__MATERIAL PROVIDED__
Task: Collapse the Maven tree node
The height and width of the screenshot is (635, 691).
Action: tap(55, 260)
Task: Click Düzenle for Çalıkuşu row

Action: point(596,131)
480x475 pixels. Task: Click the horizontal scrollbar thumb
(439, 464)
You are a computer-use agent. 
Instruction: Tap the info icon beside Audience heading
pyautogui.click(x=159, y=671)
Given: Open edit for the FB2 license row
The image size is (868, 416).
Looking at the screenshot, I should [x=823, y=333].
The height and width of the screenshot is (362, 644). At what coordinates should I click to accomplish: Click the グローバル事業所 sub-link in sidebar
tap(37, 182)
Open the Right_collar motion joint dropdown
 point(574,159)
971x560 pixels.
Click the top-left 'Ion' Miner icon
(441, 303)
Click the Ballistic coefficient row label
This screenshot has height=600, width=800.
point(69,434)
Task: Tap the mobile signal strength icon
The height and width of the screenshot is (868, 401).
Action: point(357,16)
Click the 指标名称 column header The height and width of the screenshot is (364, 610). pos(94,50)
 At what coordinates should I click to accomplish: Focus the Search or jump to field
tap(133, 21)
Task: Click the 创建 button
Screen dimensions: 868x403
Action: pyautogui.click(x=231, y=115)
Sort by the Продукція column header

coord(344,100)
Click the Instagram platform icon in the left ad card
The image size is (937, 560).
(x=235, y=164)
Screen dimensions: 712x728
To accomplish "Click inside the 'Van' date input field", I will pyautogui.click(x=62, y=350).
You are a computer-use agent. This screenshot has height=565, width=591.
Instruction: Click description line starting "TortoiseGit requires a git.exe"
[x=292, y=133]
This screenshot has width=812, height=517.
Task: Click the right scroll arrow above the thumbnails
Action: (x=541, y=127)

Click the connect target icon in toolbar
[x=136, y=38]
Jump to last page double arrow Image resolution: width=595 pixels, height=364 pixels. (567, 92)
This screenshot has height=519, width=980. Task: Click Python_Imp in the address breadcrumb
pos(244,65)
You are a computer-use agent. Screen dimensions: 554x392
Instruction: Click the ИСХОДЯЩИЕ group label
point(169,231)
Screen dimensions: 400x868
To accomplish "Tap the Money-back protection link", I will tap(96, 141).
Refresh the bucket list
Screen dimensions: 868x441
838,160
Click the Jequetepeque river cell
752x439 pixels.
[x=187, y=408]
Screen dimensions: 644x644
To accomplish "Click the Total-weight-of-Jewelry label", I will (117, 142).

__INSTRUCTIONS FOR THE TASK__
Set all of the material down once more, unchanged.

__SOLUTION BELOW__
Task: Collapse the Maven tree node
The height and width of the screenshot is (635, 691).
Action: tap(55, 260)
Task: Click Düzenle for Çalıkuşu row

Action: point(596,131)
480x475 pixels. Task: Click the horizontal scrollbar thumb
(439, 464)
You are a computer-use agent. 
Instruction: Tap the info icon beside Audience heading
pyautogui.click(x=159, y=671)
Given: Open edit for the FB2 license row
The image size is (868, 416).
Looking at the screenshot, I should [x=823, y=333].
The height and width of the screenshot is (362, 644). At what coordinates should I click to accomplish: Click the グローバル事業所 sub-link in sidebar
tap(37, 182)
Open the Right_collar motion joint dropdown
 point(574,159)
971x560 pixels.
Click the top-left 'Ion' Miner icon
(441, 303)
Click the Ballistic coefficient row label
This screenshot has height=600, width=800.
point(69,434)
Task: Tap the mobile signal strength icon
The height and width of the screenshot is (868, 401).
Action: point(357,16)
Click the 指标名称 column header The height and width of the screenshot is (364, 610). pos(94,50)
 At what coordinates should I click to accomplish: Focus the Search or jump to field
tap(133, 21)
Task: Click the 创建 button
Screen dimensions: 868x403
Action: pyautogui.click(x=231, y=115)
Sort by the Продукція column header

coord(344,100)
Click the Instagram platform icon in the left ad card
The image size is (937, 560).
(x=235, y=164)
Screen dimensions: 712x728
To accomplish "Click inside the 'Van' date input field", I will pyautogui.click(x=62, y=350).
You are a computer-use agent. This screenshot has height=565, width=591.
Instruction: Click description line starting "TortoiseGit requires a git.exe"
[x=292, y=133]
This screenshot has width=812, height=517.
Task: Click the right scroll arrow above the thumbnails
Action: (x=541, y=127)

Click the connect target icon in toolbar
[x=136, y=38]
Jump to last page double arrow Image resolution: width=595 pixels, height=364 pixels. (567, 92)
This screenshot has height=519, width=980. Task: Click Python_Imp in the address breadcrumb
pos(244,65)
You are a computer-use agent. Screen dimensions: 554x392
Instruction: Click the ИСХОДЯЩИЕ group label
point(169,231)
Screen dimensions: 400x868
To accomplish "Tap the Money-back protection link", I will tap(96, 141).
Refresh the bucket list
Screen dimensions: 868x441
838,160
Click the Jequetepeque river cell
752x439 pixels.
[x=187, y=408]
Screen dimensions: 644x644
To accomplish "Click the Total-weight-of-Jewelry label", I will (117, 142).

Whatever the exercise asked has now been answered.